When Hassan Rouhani became the seventh Iranian President in 2013, many hoped that the clouds of oppression and religious extremism hovering over the Iranian skies would eventually disperse. The signing of the historic nuclear deal between Iran and the world powers added further weightage to this possibility, ushering in an epoch of peace and goodwill. However, with every passing day, this possibility becomes distant still.

Today Iran is a country marred by instances of human rights abuses against its own people.Earlier this month two Iranian poets were added to the long list of people wronged by the state. Fatemeh Ekhtesari, an obstetrician and Mehdi Mousavi a doctor, were sentenced by the Tehran Revolutionary court eleven and a half years and nine years in prison respectively on charges which include ‘insulting the sacred’, ‘propaganda against the state’ and ‘publishing unauthorized content’. This ruling has been criticized and denounced by human rights groups all over the world.  The two poets were arrested in 2013 and placed in solitary confinement. It is believed that Ekhtesari and Mousavi were forced into confessing as both have denied the allegations in court.

As hardliners in Iran gain precedence over the masses, this case is yet another example of the highly suffocated society that Iran is turning into. Ekhtesari’s and Mousavi’s writings were published under the watchful eye of the Ministry Of Islamic Guidance. Had there been any controversial elements in their literature coming under the sphere of blasphemy, the books would not be published in the first place. Mousavi and Ekhtesari in fact highlighted the social issues festering in the Iranian Society in their poetry – something that seems to be a crime in the country. Adding further insult to injury, the two have also been sentenced to flogging ninety nine times each for shaking hands with na-mehram people or  ‘having illegitimate sexual relationship short of adultery’.
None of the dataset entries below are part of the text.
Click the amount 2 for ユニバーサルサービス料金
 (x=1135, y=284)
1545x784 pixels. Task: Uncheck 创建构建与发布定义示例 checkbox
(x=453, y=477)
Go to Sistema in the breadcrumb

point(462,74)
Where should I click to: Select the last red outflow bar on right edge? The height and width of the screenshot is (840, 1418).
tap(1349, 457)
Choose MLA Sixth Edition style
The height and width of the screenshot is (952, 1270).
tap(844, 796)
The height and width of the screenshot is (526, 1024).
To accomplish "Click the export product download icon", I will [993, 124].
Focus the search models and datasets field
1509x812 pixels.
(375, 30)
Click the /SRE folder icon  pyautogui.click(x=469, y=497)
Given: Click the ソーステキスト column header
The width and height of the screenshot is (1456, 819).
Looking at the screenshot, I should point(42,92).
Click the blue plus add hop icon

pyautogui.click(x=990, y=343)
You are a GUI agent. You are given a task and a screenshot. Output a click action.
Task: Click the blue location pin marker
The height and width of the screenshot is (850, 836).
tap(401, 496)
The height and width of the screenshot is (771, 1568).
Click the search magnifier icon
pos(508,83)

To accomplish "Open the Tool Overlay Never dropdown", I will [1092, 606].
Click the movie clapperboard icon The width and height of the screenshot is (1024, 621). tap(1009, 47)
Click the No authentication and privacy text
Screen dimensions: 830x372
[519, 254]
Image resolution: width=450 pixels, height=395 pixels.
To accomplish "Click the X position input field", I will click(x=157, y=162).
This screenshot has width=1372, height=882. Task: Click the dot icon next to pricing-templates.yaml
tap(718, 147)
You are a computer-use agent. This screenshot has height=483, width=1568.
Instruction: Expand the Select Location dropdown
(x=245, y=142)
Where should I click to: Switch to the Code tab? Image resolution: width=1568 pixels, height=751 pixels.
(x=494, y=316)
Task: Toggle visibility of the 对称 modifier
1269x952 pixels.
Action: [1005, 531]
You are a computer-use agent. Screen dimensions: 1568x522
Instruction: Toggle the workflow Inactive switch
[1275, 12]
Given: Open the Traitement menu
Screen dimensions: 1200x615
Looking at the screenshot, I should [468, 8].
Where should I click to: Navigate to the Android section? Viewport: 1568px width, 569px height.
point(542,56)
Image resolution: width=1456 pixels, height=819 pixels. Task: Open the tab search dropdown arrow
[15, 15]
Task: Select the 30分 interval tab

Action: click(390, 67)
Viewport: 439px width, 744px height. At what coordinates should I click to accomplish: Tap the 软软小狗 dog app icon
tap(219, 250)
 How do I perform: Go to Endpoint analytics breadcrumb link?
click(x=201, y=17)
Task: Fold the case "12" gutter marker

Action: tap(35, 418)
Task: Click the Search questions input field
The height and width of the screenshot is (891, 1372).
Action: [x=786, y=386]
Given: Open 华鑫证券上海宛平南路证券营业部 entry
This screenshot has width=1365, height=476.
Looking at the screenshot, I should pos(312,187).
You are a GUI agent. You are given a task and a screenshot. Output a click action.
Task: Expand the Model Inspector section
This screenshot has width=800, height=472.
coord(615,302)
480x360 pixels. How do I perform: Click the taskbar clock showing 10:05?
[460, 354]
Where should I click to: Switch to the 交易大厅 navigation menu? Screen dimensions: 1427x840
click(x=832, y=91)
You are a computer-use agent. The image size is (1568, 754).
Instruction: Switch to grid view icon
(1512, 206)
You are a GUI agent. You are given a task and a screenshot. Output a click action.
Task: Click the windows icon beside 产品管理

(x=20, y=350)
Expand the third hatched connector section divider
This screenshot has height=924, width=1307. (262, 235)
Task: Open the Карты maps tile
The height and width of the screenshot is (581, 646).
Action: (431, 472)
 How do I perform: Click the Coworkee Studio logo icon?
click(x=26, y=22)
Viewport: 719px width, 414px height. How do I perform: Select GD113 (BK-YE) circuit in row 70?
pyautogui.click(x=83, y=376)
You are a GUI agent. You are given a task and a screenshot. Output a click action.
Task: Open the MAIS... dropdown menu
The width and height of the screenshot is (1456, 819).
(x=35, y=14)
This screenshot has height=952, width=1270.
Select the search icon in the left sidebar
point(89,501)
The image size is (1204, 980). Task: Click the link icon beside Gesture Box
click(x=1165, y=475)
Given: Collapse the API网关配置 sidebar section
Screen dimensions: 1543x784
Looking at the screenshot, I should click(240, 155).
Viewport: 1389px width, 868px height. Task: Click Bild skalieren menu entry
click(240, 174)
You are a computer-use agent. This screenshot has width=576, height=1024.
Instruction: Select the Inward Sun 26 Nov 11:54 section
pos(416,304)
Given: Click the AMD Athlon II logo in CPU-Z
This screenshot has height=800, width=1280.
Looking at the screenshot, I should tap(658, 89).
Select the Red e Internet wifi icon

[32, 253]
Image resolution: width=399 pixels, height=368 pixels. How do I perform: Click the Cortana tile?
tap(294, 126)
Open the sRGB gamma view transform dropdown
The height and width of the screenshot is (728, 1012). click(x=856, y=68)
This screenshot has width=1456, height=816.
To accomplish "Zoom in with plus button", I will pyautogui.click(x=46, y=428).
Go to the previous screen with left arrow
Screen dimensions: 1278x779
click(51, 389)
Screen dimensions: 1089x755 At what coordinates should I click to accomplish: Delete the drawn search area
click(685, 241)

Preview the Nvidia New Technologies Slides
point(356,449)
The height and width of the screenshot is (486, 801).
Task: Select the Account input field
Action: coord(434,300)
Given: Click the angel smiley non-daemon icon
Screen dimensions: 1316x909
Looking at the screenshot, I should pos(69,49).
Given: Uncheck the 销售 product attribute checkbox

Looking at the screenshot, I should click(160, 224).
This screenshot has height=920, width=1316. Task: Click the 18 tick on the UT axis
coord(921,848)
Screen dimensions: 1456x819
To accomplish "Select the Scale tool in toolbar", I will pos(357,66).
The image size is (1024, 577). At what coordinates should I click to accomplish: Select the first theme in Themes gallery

 Iran has a rich literary culture and has given the world poets like Saadi Shirazi, Khayyám Ney-Shapuri, Ferdowsi and Hafez. Seeing two poets flogged just for shaking hands with people of the opposite sex is mindboggling and simply painful. These sentences were meant to warn the people to stay away from any sort of dissent against the state-a message that was loud and clear. This year, more than seven hundred people were sent to the gallows. If this trend continues, more than a thousand people would be hanged in Iran this year alone. With many questions being raised against the judicial system working in the country, it is easy to entertain the notion that a lot of these people, if not the majority, were innocent or persecuted wrongly.

Nargis Mohammadi, a human rights activist, with a history of imprisonments due to her criticism of the Iranian regimes, was arrested again in May and still remains imprisoned. Jason Rezaian, a Washington Post journalist, faces up to twenty years in prison, having been convicted of espionage and other charges while fingers are being pointed at the legitimacy of the trial. Atena Farghadani, a cartoonist, was sentenced to twelve years and nine months in prison due to a cartoon she drew which portrayed the Iranian Parliament members as animals. The cartoon was in essence denouncing a draft law which suppressed the use of contraception. Keywan Karimi, a film maker was sentenced to six years in prison and 223 lashes for “insulting the sacred.”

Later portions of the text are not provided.